ジャクリーン・ケネディ・オナシス、その妹のリー・ラジウィル、ジョン・F・ケネディJrに嫁いだキャロリン・ベセット・ケネディ。ファッション・アイコンとして今もなお絶大な人気を誇り、現在も影響を与えているケネディ家の女性たち。でもその陰で人知れず存在を葬られた長女がいた……。華麗なる一族に隠された悲劇の長女、ローズマリーの人生が最新の資料に基づき1冊の本「ROSEMARY The Hidden Kennedy Daughter」として出版されたばかりの今、ケネディ家の女性たちのパワーを振りかえれば、その分だけ濃かった影の部分も見えてくるはず。
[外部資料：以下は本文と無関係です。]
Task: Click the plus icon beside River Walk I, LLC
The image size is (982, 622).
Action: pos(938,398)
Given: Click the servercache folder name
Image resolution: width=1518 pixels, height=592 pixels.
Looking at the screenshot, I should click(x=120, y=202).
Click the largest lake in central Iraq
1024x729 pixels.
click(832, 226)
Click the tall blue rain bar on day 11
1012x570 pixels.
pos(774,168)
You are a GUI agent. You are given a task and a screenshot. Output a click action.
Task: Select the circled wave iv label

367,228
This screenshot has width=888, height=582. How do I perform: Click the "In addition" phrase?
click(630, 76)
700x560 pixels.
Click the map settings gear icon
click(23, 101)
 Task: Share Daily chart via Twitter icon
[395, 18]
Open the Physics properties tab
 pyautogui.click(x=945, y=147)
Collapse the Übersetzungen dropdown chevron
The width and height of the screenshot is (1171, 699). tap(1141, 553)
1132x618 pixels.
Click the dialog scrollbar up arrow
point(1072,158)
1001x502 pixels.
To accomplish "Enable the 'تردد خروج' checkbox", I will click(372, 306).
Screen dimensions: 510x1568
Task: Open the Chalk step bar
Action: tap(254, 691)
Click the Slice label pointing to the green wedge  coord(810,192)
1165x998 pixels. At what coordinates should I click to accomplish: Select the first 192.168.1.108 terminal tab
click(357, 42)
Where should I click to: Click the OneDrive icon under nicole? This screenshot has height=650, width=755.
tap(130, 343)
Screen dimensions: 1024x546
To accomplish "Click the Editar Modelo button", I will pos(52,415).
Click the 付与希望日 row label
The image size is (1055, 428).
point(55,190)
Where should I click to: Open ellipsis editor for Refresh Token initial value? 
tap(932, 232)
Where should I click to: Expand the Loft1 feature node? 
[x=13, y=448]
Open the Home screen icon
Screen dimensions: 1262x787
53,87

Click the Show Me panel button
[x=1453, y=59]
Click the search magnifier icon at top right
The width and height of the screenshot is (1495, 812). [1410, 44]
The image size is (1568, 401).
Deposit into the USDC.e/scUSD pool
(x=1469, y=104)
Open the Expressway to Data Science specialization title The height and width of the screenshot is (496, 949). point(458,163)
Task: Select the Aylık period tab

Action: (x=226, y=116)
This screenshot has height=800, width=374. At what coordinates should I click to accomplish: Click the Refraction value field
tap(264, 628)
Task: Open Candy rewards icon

2つめの物語は、大統領の義妹でジャクリーンの実妹、リー・ラジウィル。

リー・ラジウィル(Lee Radziwill)

悲劇とカリスマ性により真のファッション界の女王に

1994年には姉を失い、1999年には甥であるジョン・F・ケネディ・Jrの飛行機事故で失い、さらにその数週間後に、息子アントニーを10年間の闘病の末がんで亡くしている。2001年には3番目の夫、ハーバート・ロスにも先立たれている。全ての悲劇を見送った2003年に、自伝「Happy Times」を出版。もしかしたら21世紀になって初めて、ケネディ家のカリスマ性が失われた後こそが彼女にとっての「Happy Times」なのかもしれない。

写真左より ピエール・カルダン(Pierre Cardin)、リー・ラジウィル(Lee Radziwill)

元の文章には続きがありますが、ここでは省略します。